My team lost our semi-final game in softball, last night, under some dubious circumstances.
We overheard one of the players on the other team (the only player not in uniform, no less) ask one of his teammates whether sliding was allowed. This was strange, because a) it's a semi-final, and you should know this rule by now, b) sliding is not allowed, and it's treated as a pretty big deal, so it's an easy rule to remember, and c) it's a playoff game, and not knowing the sliding rules suggests that he's a ringer, the use of which is supposed to earn your team an automatic disqualification. And so, after we learned his name I used an iPhone to look up their official roster list on the league's website - and, sure enough, he wasn't on it.
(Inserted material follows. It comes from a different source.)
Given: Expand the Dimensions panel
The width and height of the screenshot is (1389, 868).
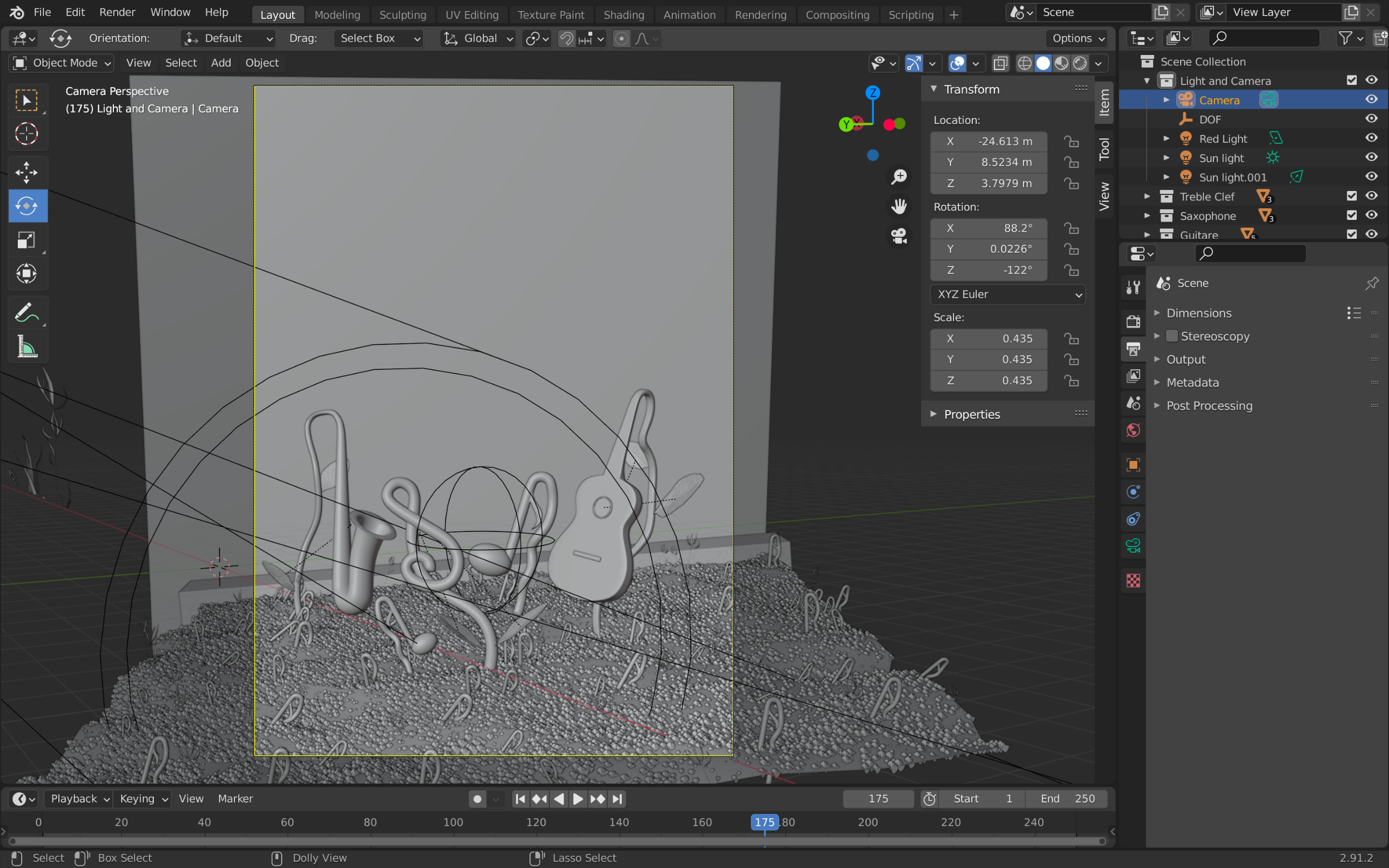Looking at the screenshot, I should click(1198, 313).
Long story short, our team decided to not report our opponents. I felt obliged, though, to let them know that we knew what they were pulling, even if we weren't going to officially call them on it. (Admission: This was not meant to be wholly selfless. Or mostly, even.) And, so, I got an angry response about how they didn't actually use the website (that's why the one player didn't appear there, evidently) and "it's just a beer-league", anyway.
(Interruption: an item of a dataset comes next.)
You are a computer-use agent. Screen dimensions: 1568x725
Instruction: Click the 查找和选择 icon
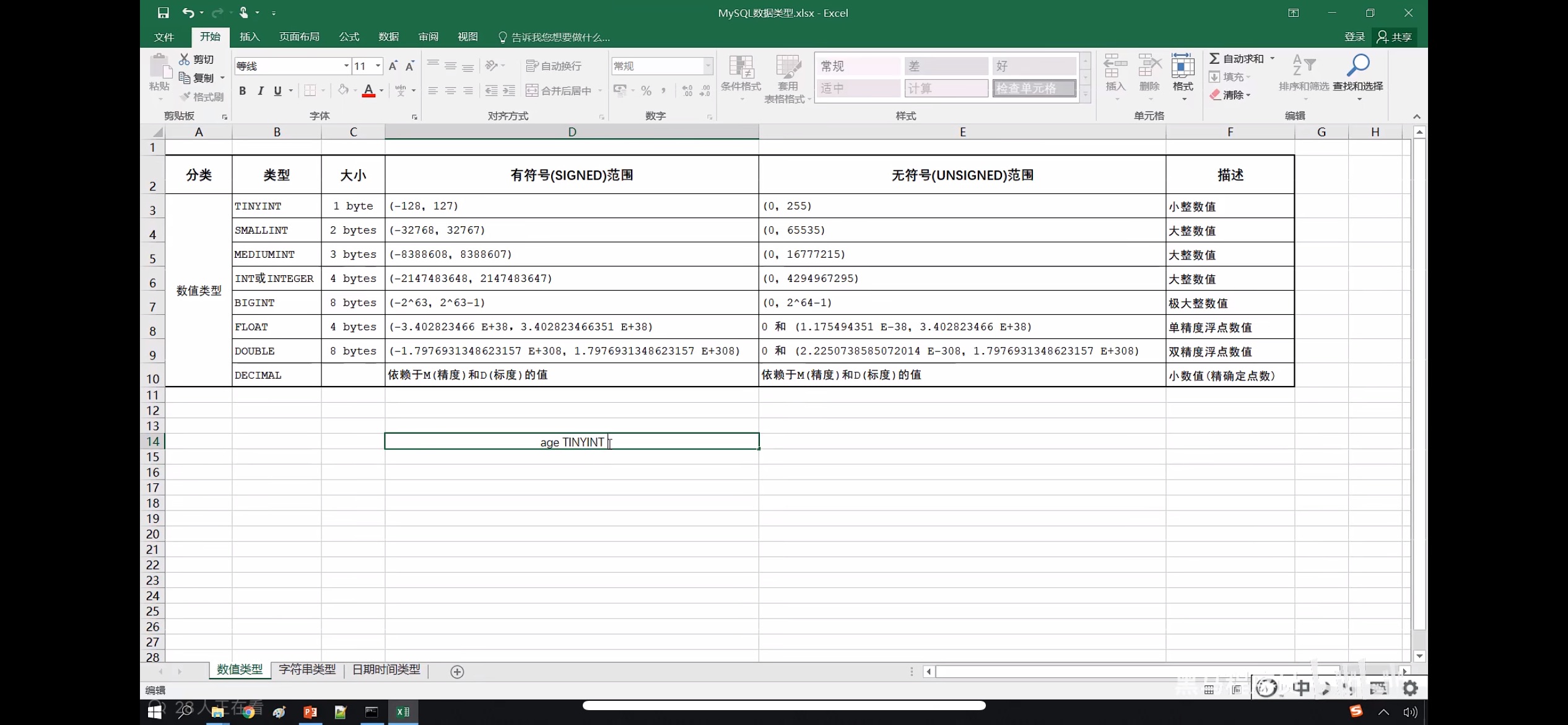(1358, 76)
I hate that response. The people who resort to lines like "it's just a beer league" or "it's just for fun" never actually mean it. And we know that they don't mean it because that statement is never followed by "...and so if it means so much to you, you can have the win". And that's because they're lying.
What "just..." actually means - implicitly, if not explicitly - is that they want to ignore or disregard the rules at will. The problem, here, is that the rules constitute the bare minimum in terms of what we can expect of one another: I can't expect you to be a good sport, but I can expect you know that you shouldn't slide. Except that for the "just..." people, particular rules - and which particular rules is unknown to us in advance - can simply be ignored. And that's the key bit: that we don't know you're ignoring a rule ahead of time. (Which seems like it should be obvious enough, and yet...)
Ironically, in the four years I've played in this softball league, no one who's deployed some variant of "it's just a game" has ever conceded the point that's being argued, much less the game. (If it's "just" a game, you wouldn't know it.) Even more painfully, it's always used exclusively where the arguer is pushing for some sort of advantage - to ignore a rule that would penalize them, rather than one that would reward them.
It's like the person in an argument who announces that they'll be the bigger man/woman by abandoning the fight and not having the last word. And, so, manages to grab the last word. I hate that guy.